6. Pour refuser la délivrance du titre de séjour sollicité sur le fondement des dispositions précitées, le préfet du Rhône s’est fondé sur l’avis émis le 28 juillet 2022 par le collège de médecins de l’Office français de l’immigration et de l’intégration (OFII), selon lequel l’état de santé de Mme A nécessite une prise en charge médicale mais dont le défaut ne devrait pas entrainer pour elle des conséquences d’une exceptionnelle gravité et selon lequel elle peut voyager sans risque dans son pays d’origine. Si Mme A fait valoir qu’elle est suivie pour un syndrome de Guillain-Barré, elle produit pour l’essentiel un compte-rendu de son hospitalisation ayant permis de diagnostiquer l’existence de ce syndrome, daté de septembre 2021, sans produire de pièces relatives à l’évolution de son état de santé au regard de cette pathologie, autre que son suivi kinésithérapeutique et une ordonnance du 8 novembre 2023 aux fins de faire pratiquer divers examens, postérieure à la décision en litige, et sans d’ailleurs en produire les résultats, de sorte que la gravité de son état de santé à la date de cette décision n’est pas établie par ces seules pièces. Pour le reste, elle se borne à produire des documents généraux relatifs au syndrome de Guillain-Barré et à l’inégalité d’accès au système de soins en Albanie, et à faire valoir le coût du traitement que son état requiert. Ce faisant, elle ne remet pas utilement en cause le bien-fondé de l’appréciation portée par le préfet, suivant en cela l’avis du collège de médecins de l’OFII, s’agissant de l’absence de conséquences d’une exceptionnelle gravité qu’entrainerait pour elle un défaut de prise en charge médicale. Il suit de là que Mme A n’est pas fondée à soutenir que la décision contestée méconnaît les dispositions de l’article L. 425-9 du code de l’entrée et du séjour des étrangers et du droit d’asile. Par suite, le moyen doit être écarté.

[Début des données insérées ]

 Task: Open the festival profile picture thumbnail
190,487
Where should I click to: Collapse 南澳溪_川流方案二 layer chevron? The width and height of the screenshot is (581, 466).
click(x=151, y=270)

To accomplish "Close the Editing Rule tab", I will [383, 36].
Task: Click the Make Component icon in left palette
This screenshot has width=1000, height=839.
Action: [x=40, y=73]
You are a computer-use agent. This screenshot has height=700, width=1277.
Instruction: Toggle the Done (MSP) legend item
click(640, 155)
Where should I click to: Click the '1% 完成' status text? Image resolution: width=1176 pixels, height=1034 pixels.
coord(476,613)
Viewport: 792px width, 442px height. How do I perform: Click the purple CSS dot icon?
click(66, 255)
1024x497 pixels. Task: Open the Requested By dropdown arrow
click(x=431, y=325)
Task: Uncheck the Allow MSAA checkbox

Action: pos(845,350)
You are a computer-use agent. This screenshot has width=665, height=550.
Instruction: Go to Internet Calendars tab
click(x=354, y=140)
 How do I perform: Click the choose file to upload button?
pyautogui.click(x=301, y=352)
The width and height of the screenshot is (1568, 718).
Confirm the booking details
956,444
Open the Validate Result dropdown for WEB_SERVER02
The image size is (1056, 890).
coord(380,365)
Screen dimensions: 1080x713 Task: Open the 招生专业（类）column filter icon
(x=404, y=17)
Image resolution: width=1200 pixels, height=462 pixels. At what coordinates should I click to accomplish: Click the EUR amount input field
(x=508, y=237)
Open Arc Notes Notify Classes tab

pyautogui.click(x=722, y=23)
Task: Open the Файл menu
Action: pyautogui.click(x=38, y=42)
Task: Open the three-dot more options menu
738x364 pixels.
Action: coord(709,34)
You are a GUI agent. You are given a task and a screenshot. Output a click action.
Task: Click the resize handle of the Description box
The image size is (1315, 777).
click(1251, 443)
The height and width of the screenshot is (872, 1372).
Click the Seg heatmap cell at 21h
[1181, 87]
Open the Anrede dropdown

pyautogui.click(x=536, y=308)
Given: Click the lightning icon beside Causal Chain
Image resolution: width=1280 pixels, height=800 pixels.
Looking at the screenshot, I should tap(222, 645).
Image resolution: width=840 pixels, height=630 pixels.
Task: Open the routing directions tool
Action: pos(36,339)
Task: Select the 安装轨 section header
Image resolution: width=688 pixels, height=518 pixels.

7. Il résulte de ce qui précède que la requête de Mme A est manifestement dépourvue de fondement. Dès lors, elle doit être rejetée, y compris en ses conclusions aux fins d’injonction et de mise à la charge de l’État des frais exposés et non compris dans les dépens.
ORDONNE :
Article 1er : La requête de Mme A est rejetée.
Article 2 : La présente ordonnance sera notifiée à Mme B A et au ministre de l’intérieur et des outre-mer.
Copie en sera adressée à la préfète du Rhône.
Fait à Lyon, le 11 mars 2024.
La présidente-assesseure désignée,
La République mande et ordonne au ministre de l’intérieur et des outre-mer en ce qui le concerne ou à tous commissaires de justice à ce requis en ce qui concerne les voies de droit commun contre les parties privées, de pourvoir à l’exécution de la présente décision.